GOAL OF THE EXERCISE >>
Print out each entry below exactly, please.

DATA PROVIDED >>
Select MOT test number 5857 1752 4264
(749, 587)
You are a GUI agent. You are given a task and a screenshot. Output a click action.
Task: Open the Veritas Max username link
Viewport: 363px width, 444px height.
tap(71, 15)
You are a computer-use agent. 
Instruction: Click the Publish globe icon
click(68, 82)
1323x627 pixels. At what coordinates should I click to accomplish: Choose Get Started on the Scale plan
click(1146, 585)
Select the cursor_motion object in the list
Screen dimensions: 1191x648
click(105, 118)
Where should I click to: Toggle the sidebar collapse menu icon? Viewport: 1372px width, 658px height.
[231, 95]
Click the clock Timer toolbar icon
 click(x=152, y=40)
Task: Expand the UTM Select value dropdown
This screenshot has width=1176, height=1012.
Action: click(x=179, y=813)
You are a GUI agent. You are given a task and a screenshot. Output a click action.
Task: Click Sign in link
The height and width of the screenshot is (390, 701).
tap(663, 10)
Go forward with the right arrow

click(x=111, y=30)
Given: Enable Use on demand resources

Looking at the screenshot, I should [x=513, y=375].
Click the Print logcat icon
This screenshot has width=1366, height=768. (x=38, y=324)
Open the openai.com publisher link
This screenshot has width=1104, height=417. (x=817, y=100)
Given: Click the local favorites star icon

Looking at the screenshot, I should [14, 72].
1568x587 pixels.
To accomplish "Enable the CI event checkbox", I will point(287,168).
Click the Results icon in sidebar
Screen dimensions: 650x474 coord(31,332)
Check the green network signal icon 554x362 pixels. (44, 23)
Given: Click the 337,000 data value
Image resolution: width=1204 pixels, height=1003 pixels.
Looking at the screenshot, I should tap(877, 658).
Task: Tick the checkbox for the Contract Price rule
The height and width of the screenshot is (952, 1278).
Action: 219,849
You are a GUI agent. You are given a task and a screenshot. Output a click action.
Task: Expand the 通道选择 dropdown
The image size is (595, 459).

RESPONSE BELOW >>
Select MOT test number 5857 1752 4264
(749, 587)
You are a GUI agent. You are given a task and a screenshot. Output a click action.
Task: Open the Veritas Max username link
Viewport: 363px width, 444px height.
tap(71, 15)
You are a computer-use agent. 
Instruction: Click the Publish globe icon
click(68, 82)
1323x627 pixels. At what coordinates should I click to accomplish: Choose Get Started on the Scale plan
click(1146, 585)
Select the cursor_motion object in the list
Screen dimensions: 1191x648
click(105, 118)
Where should I click to: Toggle the sidebar collapse menu icon? Viewport: 1372px width, 658px height.
[231, 95]
Click the clock Timer toolbar icon
 click(x=152, y=40)
Task: Expand the UTM Select value dropdown
This screenshot has width=1176, height=1012.
Action: click(x=179, y=813)
You are a GUI agent. You are given a task and a screenshot. Output a click action.
Task: Click Sign in link
The height and width of the screenshot is (390, 701).
tap(663, 10)
Go forward with the right arrow

click(x=111, y=30)
Given: Enable Use on demand resources

Looking at the screenshot, I should [x=513, y=375].
Click the Print logcat icon
This screenshot has width=1366, height=768. (x=38, y=324)
Open the openai.com publisher link
This screenshot has width=1104, height=417. (x=817, y=100)
Given: Click the local favorites star icon

Looking at the screenshot, I should [14, 72].
1568x587 pixels.
To accomplish "Enable the CI event checkbox", I will point(287,168).
Click the Results icon in sidebar
Screen dimensions: 650x474 coord(31,332)
Check the green network signal icon 554x362 pixels. (44, 23)
Given: Click the 337,000 data value
Image resolution: width=1204 pixels, height=1003 pixels.
Looking at the screenshot, I should tap(877, 658).
Task: Tick the checkbox for the Contract Price rule
The height and width of the screenshot is (952, 1278).
Action: 219,849
You are a GUI agent. You are given a task and a screenshot. Output a click action.
Task: Expand the 通道选择 dropdown
The image size is (595, 459).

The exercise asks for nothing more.